● Required action:
Beginning with the line that includes "Task: Open the" and ending with the last line of the entries below, set down each line exactly; include no pictures.

** Opening Data records block **

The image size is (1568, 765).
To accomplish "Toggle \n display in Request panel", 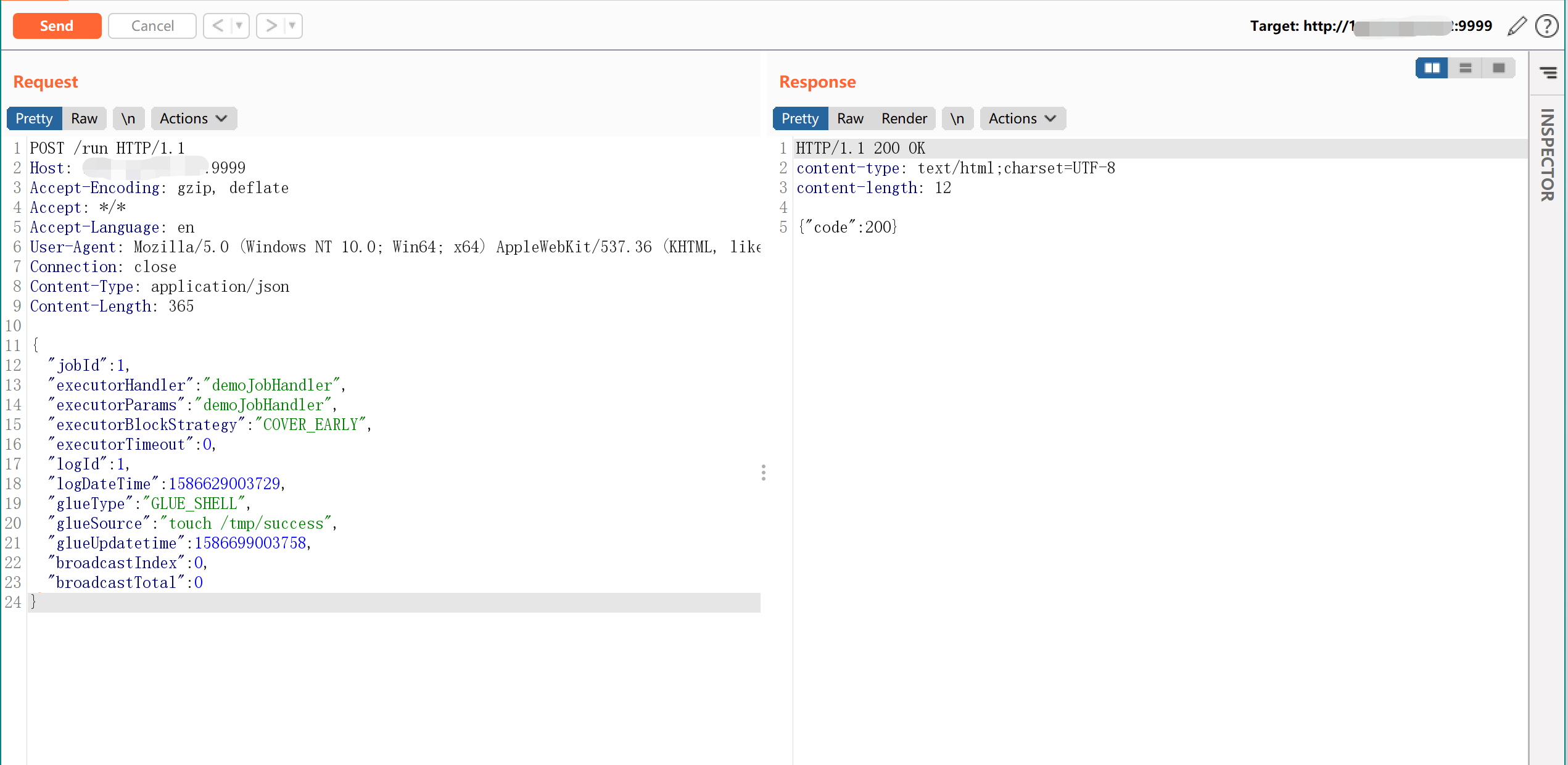I will pos(128,118).
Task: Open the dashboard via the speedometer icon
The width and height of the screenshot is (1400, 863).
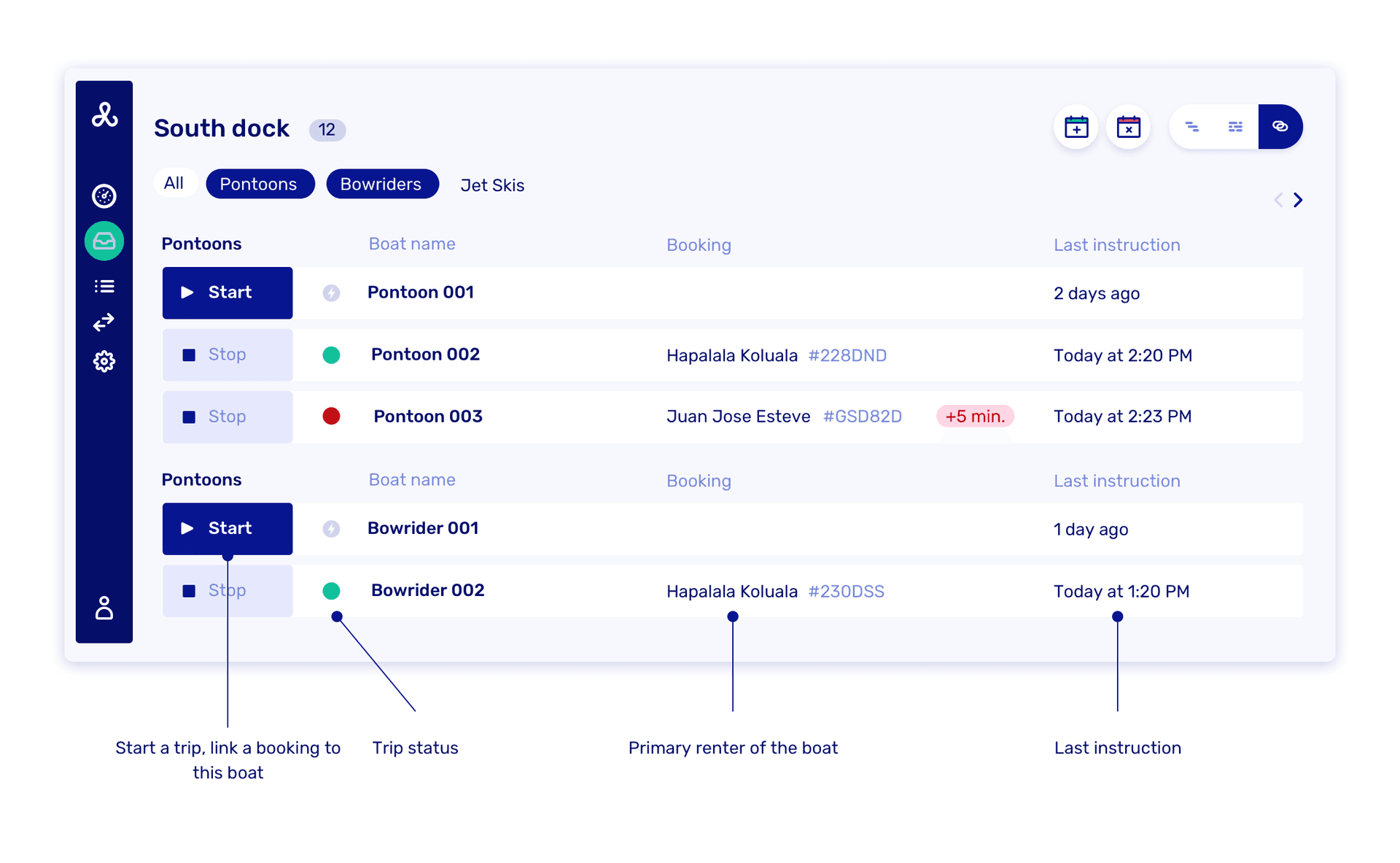Action: click(104, 196)
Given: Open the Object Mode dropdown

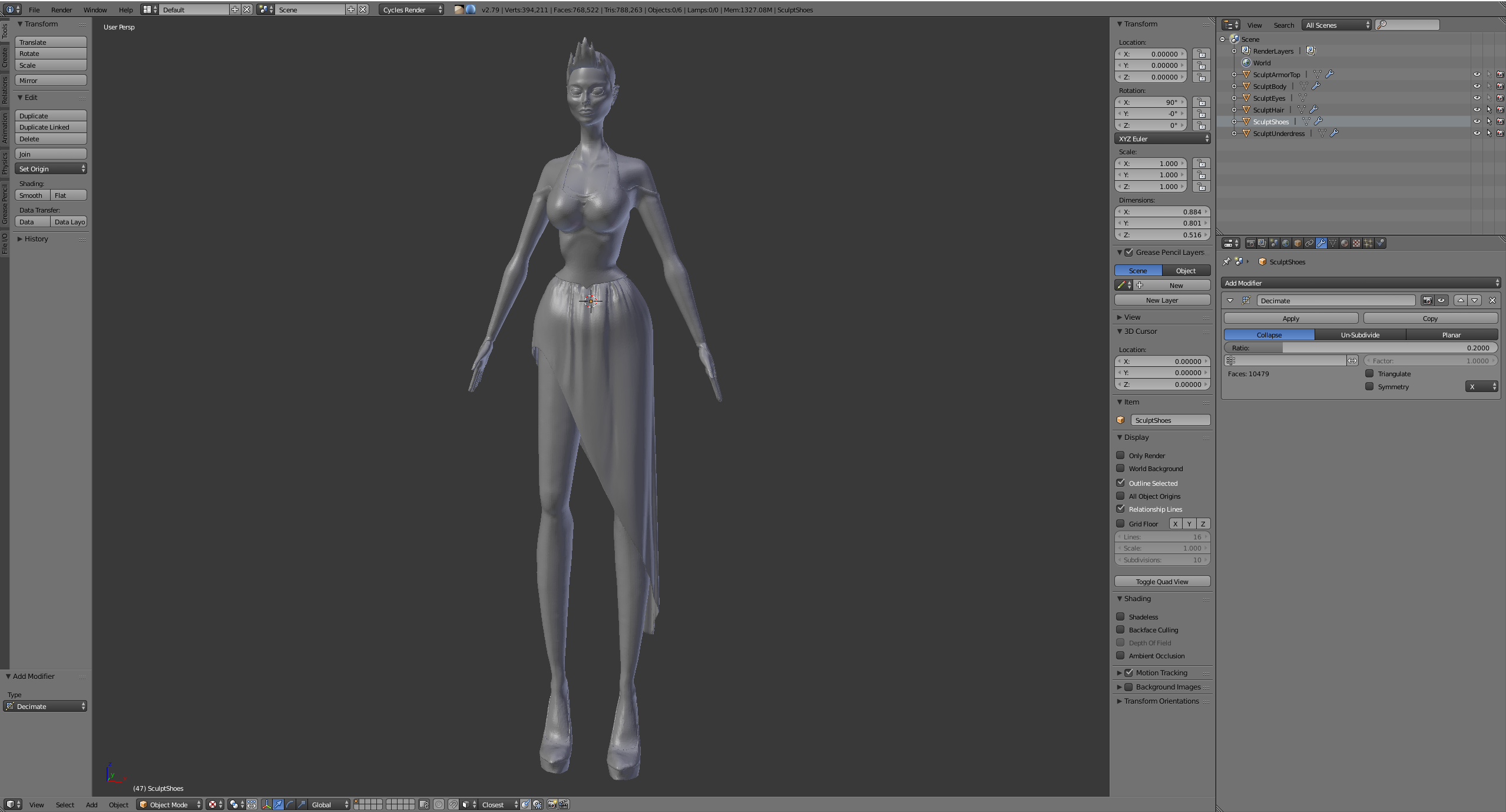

** Closing Data records block **

● Solution:
Task: Open the dashboard via the speedometer icon
The width and height of the screenshot is (1400, 863).
Action: click(104, 196)
Given: Open the Object Mode dropdown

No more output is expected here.